● Required work: From the records below, copy out exactly the lines from the one containing "Screenshot is 925x2576." to the one containing "Peněženky ve tvaru srdíčka", both included. Add nothing else.

● Data extracts:
◆ ◆ ◆ ◆ ◆

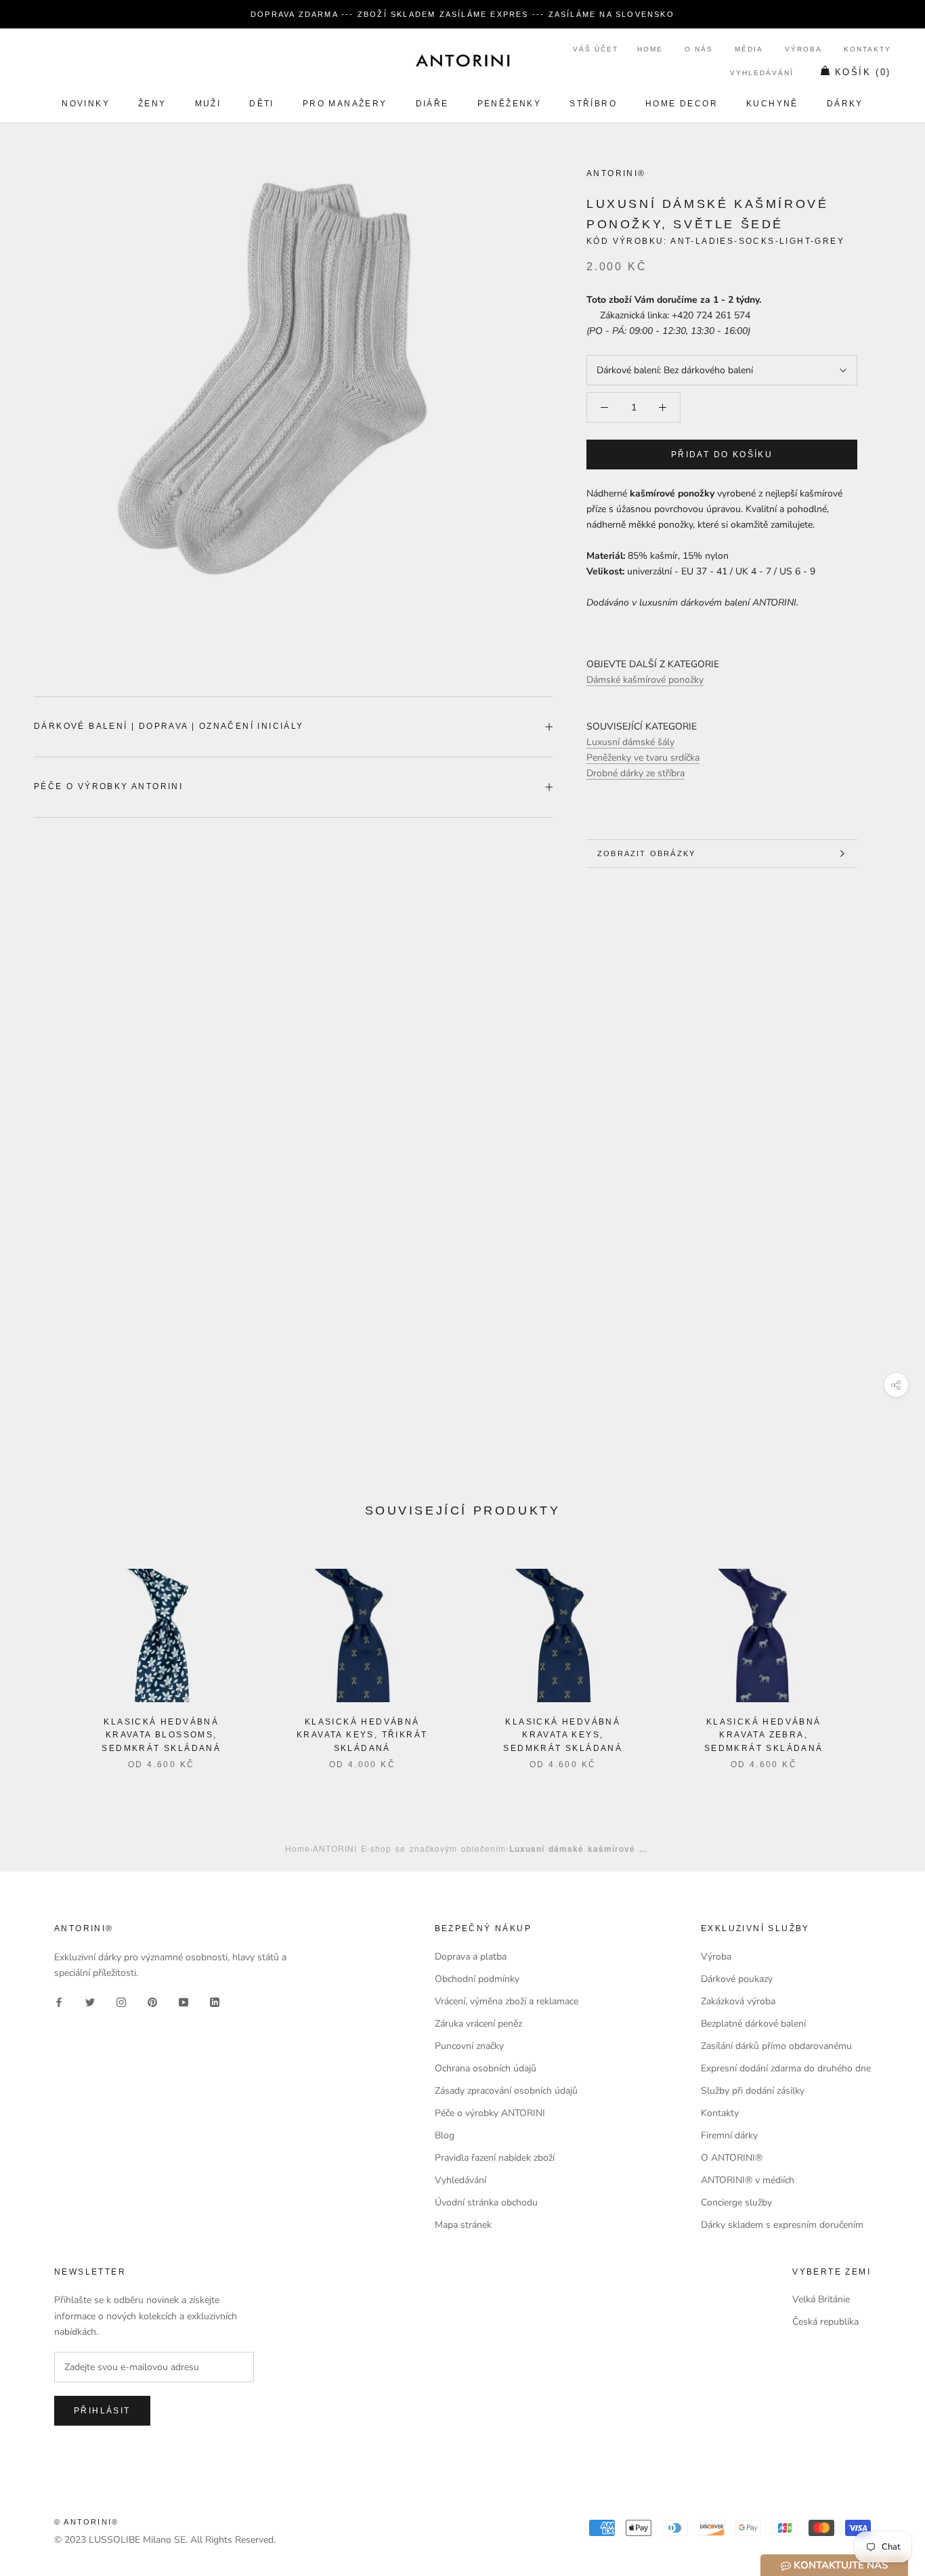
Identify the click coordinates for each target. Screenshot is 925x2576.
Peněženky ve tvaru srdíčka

◆ ◆ ◆ ◆ ◆

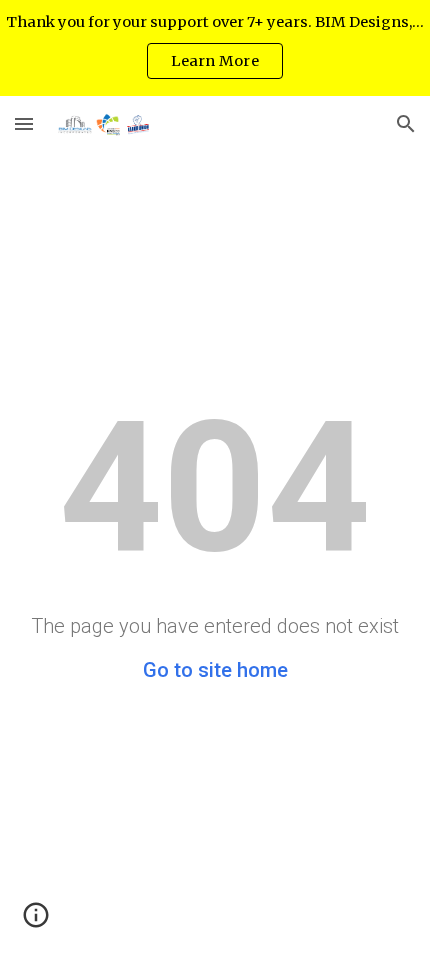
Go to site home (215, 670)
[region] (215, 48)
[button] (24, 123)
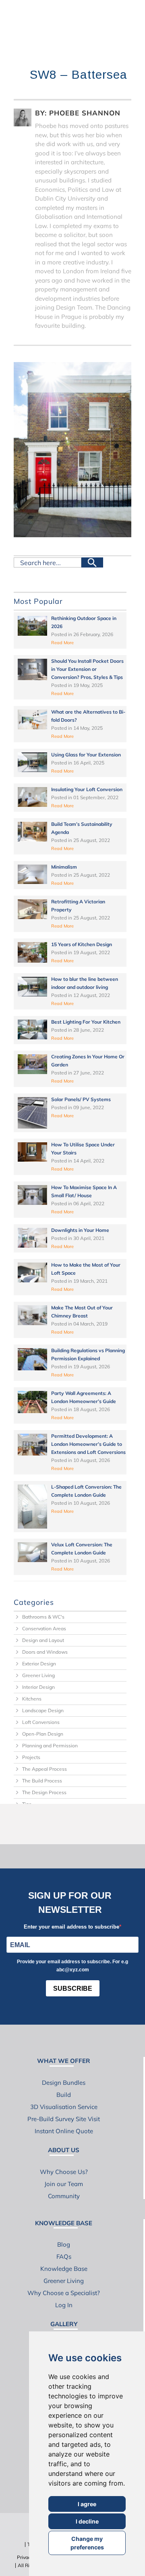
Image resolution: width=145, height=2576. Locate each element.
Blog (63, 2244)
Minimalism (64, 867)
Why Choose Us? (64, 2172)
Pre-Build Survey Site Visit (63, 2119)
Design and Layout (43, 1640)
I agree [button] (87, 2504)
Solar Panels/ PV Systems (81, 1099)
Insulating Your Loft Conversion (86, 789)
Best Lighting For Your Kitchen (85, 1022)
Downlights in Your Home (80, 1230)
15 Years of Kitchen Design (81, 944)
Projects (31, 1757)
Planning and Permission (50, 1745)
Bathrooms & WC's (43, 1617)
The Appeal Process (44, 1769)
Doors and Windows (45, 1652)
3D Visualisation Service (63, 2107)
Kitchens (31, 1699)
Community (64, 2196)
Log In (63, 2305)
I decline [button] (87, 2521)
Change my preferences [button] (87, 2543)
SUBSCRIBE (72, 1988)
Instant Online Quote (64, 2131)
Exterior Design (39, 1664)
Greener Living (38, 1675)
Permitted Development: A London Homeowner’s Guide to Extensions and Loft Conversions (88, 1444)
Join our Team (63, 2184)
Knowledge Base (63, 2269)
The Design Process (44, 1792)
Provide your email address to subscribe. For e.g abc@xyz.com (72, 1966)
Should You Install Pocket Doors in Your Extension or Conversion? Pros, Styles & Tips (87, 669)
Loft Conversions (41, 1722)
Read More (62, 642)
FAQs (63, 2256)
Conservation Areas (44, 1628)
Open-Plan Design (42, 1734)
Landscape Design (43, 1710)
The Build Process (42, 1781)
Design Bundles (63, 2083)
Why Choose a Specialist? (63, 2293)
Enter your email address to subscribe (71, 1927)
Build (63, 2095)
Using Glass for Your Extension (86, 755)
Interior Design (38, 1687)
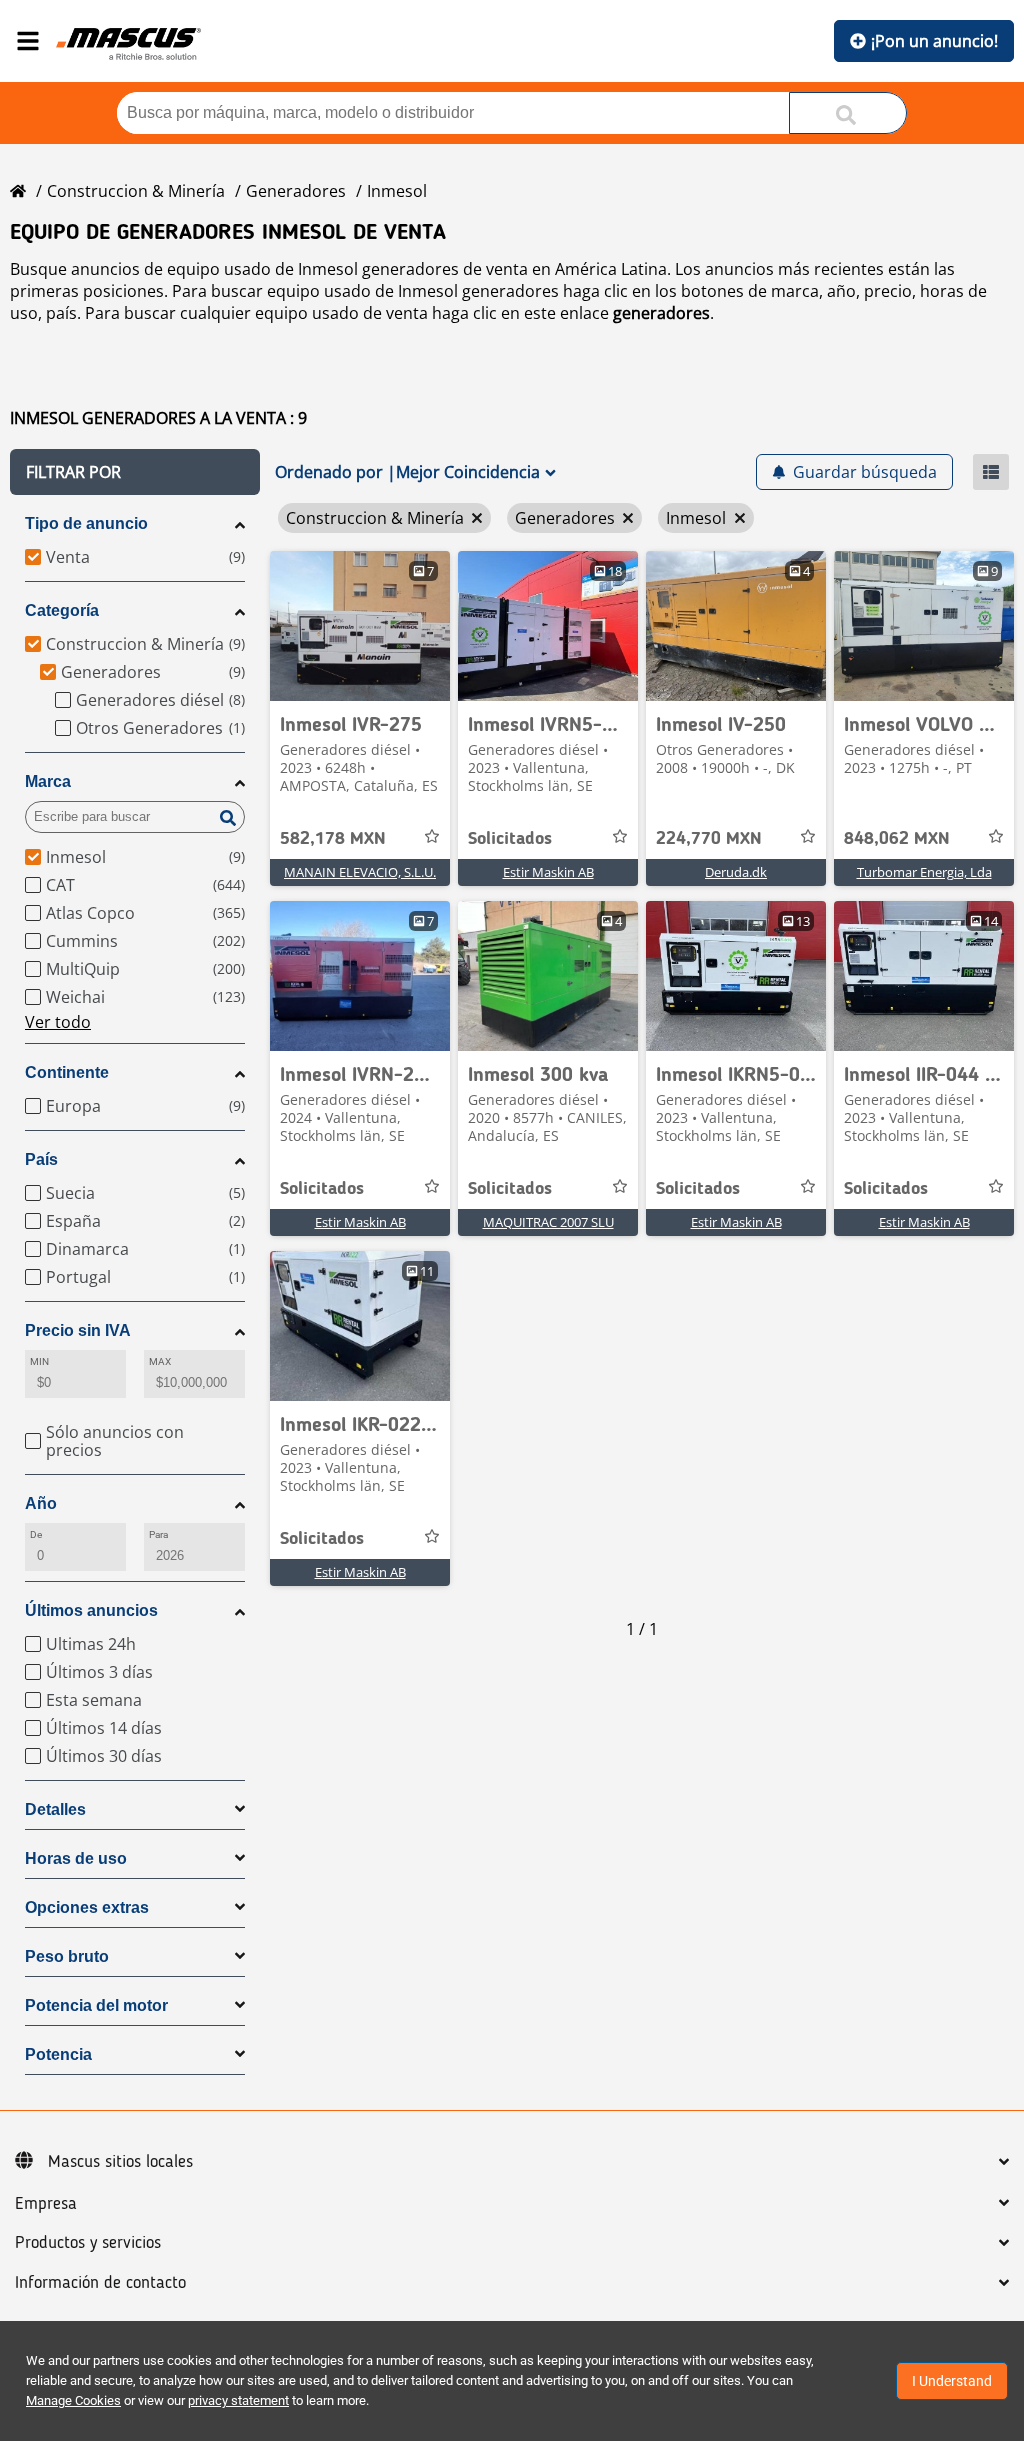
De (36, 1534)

◆ ◆ ◆ ◆ ◆

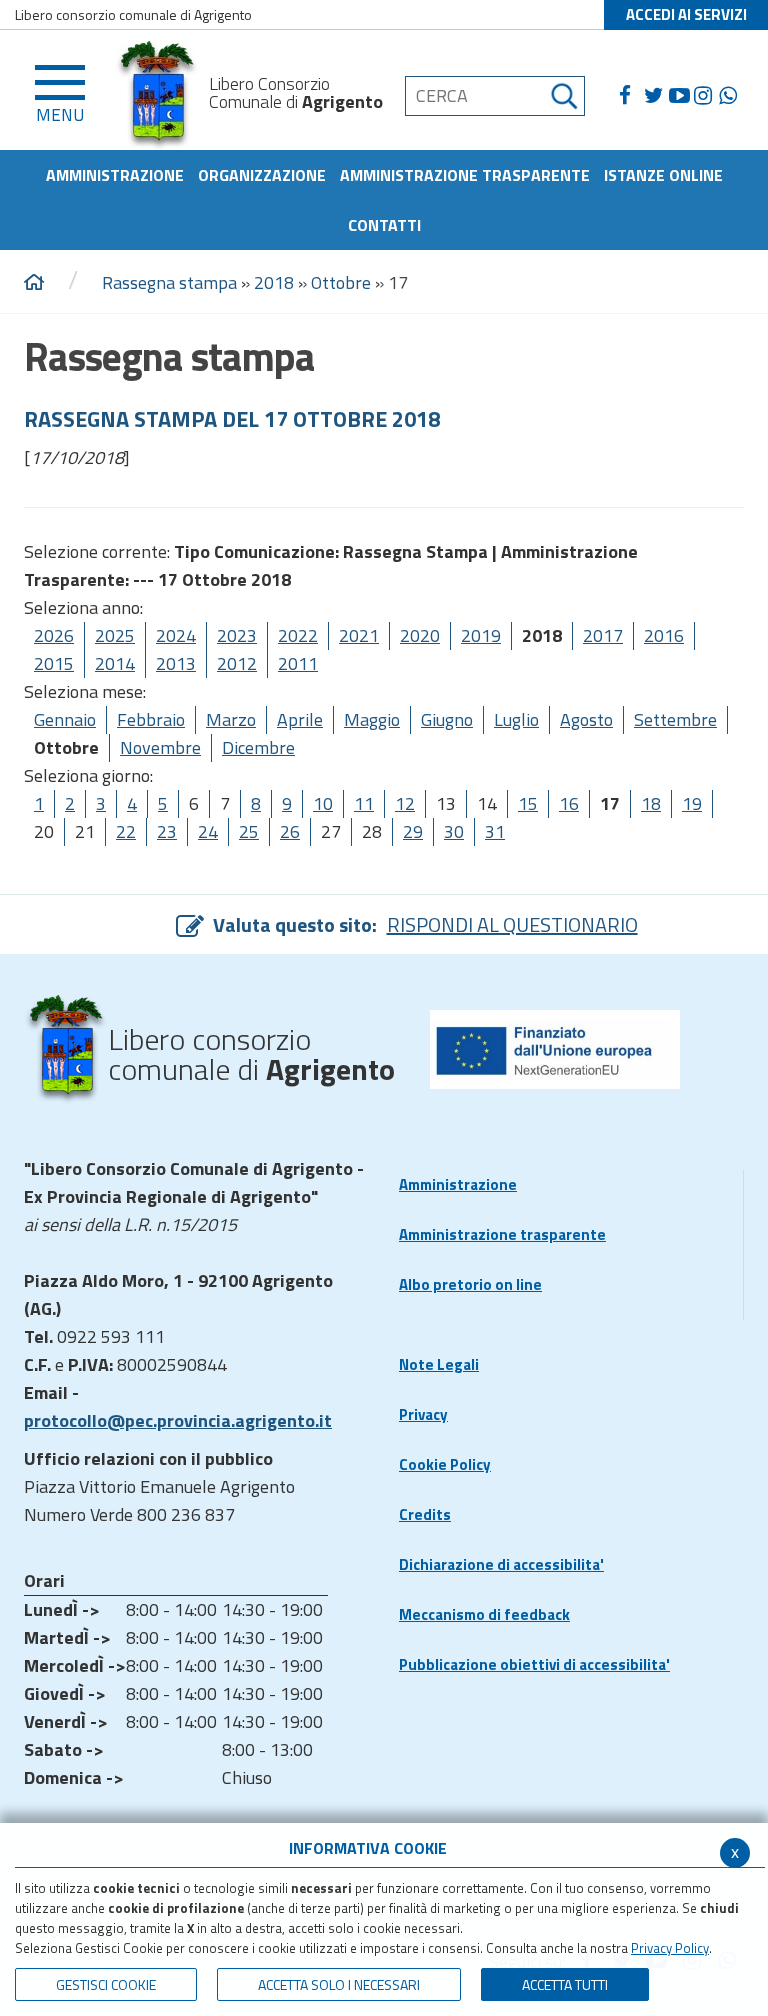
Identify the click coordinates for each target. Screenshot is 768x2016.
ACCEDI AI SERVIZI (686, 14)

◆ ◆ ◆ ◆ ◆

● Solution to the exercise:
Identify the click coordinates for each target. Screenshot is 925x2576.
Peněženky ve tvaru srdíčka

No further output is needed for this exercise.